Extracted data entries:
[Start of Attachment]
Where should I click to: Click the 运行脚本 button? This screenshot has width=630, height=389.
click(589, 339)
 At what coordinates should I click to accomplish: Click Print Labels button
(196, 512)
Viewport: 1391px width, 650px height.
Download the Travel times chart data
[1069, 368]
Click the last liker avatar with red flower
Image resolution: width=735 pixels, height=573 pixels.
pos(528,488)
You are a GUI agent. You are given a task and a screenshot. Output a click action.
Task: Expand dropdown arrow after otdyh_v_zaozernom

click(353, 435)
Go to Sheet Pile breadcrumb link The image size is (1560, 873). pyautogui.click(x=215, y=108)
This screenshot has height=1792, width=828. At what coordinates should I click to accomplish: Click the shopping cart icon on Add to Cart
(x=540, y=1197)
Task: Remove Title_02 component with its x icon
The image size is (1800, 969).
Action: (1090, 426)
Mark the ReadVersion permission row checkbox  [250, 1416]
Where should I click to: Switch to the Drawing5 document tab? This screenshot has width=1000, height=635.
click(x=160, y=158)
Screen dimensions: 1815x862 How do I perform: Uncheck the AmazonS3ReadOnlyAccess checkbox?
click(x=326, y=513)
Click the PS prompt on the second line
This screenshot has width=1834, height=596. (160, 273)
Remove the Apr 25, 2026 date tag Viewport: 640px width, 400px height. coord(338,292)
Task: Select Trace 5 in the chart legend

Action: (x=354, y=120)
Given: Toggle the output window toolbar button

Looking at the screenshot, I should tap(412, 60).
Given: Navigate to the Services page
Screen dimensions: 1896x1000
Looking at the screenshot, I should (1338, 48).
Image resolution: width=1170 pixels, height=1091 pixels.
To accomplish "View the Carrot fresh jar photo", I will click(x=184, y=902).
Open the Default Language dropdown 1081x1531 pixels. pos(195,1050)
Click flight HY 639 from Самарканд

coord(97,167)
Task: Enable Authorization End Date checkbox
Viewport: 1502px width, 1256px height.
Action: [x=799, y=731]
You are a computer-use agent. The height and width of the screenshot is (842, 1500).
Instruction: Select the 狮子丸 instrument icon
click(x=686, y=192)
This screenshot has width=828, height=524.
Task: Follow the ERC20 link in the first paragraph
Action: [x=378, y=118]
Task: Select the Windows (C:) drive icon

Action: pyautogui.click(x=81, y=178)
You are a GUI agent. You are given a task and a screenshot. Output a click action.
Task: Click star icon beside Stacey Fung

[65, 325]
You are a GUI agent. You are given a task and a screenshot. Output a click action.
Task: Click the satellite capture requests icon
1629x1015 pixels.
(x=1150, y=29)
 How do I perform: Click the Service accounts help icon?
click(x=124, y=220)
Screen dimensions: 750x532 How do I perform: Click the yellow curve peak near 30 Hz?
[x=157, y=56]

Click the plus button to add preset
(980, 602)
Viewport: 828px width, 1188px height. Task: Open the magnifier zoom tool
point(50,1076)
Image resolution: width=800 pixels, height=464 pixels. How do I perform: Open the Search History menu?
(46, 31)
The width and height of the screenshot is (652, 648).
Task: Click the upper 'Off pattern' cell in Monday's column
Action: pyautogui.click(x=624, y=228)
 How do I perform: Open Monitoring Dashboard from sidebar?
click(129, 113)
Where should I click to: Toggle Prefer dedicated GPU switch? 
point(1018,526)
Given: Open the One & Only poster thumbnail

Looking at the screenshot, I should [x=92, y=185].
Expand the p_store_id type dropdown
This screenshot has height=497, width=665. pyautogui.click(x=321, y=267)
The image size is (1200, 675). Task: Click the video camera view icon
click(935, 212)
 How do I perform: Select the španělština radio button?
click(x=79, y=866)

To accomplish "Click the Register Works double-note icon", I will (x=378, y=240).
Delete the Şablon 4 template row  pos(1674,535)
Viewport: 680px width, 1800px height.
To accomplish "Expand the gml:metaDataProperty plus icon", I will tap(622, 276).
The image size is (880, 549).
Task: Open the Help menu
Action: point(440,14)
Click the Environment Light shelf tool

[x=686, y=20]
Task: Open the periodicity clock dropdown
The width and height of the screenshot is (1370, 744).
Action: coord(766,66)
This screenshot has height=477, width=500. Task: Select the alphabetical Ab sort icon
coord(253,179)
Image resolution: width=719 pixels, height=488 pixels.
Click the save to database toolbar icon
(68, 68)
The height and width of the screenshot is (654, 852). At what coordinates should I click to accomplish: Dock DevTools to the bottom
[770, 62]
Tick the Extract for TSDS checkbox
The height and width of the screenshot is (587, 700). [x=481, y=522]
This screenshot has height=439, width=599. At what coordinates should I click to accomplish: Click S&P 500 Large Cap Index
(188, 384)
[End of Attachment]
**Work instruction**. Check each line above for the string "Remove", then copy the ones that have it.

**The answer**.
Task: Remove Title_02 component with its x icon
Remove the Apr 25, 2026 date tag Viewport: 640px width, 400px height. coord(338,292)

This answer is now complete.